• _EXCERPTED RECORDS_:
>> Begin
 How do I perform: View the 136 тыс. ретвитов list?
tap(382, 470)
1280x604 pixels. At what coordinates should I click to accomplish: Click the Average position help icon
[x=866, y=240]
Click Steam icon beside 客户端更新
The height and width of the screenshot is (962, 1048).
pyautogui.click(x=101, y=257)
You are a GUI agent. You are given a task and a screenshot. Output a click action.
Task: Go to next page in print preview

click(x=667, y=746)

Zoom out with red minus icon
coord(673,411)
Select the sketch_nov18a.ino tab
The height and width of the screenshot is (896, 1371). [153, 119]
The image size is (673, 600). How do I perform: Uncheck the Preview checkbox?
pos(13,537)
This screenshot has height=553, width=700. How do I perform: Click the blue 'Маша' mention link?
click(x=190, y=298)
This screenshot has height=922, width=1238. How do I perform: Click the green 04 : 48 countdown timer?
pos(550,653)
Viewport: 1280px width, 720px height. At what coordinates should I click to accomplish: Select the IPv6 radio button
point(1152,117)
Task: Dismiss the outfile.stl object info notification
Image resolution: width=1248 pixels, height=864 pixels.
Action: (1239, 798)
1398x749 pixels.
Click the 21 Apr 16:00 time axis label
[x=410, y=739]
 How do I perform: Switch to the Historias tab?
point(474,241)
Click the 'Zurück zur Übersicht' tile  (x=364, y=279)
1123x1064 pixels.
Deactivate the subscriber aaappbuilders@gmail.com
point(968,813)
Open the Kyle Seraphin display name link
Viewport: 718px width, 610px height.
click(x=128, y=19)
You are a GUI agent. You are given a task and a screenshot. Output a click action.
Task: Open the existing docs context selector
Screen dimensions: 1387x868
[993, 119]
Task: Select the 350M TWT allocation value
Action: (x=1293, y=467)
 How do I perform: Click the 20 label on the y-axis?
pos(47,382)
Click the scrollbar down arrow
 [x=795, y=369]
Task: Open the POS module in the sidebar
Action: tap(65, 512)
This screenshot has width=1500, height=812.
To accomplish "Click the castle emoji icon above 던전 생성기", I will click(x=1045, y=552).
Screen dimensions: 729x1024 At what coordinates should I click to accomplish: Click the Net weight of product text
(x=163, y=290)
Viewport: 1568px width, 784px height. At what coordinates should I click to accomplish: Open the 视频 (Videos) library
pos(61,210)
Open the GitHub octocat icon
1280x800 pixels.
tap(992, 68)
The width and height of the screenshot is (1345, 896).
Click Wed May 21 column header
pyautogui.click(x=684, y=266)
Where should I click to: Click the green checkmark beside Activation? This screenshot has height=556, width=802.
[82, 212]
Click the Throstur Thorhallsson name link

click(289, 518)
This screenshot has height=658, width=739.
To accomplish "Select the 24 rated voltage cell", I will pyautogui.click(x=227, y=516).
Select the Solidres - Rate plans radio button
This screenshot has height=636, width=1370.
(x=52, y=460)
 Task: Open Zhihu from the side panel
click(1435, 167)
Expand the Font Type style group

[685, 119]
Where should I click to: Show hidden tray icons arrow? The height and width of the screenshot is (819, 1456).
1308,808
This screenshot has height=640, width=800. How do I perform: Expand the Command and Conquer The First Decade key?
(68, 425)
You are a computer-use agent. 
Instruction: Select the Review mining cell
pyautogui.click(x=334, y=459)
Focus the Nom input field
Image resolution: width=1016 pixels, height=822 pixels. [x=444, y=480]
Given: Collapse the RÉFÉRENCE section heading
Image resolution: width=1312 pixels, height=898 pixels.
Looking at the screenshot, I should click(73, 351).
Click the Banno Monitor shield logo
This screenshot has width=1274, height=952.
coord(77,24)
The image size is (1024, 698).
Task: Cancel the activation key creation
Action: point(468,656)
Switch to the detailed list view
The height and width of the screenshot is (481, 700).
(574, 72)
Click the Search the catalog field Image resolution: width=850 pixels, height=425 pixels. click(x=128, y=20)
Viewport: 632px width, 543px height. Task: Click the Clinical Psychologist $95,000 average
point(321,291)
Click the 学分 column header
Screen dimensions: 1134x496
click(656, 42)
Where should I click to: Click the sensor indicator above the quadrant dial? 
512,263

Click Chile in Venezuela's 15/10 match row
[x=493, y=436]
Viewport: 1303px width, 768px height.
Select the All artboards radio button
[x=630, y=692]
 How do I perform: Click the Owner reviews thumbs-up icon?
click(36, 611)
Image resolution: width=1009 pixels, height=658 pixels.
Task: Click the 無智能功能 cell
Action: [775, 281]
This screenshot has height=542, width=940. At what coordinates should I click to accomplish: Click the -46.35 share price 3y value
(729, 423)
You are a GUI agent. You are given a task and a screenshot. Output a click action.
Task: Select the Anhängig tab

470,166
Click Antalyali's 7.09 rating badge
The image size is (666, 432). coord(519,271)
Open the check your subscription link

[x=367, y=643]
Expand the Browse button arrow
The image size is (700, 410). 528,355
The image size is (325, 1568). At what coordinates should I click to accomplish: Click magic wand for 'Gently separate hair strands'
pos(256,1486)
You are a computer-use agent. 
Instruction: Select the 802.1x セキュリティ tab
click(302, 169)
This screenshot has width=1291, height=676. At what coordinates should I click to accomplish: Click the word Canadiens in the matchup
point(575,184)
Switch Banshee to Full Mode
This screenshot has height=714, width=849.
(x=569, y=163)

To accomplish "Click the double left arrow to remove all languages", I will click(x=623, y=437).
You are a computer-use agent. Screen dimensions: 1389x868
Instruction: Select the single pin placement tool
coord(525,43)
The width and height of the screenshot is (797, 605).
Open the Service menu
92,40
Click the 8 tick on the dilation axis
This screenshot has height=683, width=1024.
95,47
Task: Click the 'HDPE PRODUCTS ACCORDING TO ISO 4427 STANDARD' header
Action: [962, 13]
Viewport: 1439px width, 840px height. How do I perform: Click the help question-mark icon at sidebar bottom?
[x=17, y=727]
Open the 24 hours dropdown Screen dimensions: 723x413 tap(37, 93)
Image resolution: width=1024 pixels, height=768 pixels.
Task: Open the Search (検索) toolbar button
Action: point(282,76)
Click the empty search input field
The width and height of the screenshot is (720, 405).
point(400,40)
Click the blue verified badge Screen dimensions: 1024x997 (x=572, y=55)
>> End
• _SET TASK_: Repeat the material verbatim, starting with its first line and continuing through the line containing "pyautogui.click(x=101, y=257)".

• _THE COMPLETED TASK_:
 How do I perform: View the 136 тыс. ретвитов list?
tap(382, 470)
1280x604 pixels. At what coordinates should I click to accomplish: Click the Average position help icon
[x=866, y=240]
Click Steam icon beside 客户端更新
The height and width of the screenshot is (962, 1048).
pyautogui.click(x=101, y=257)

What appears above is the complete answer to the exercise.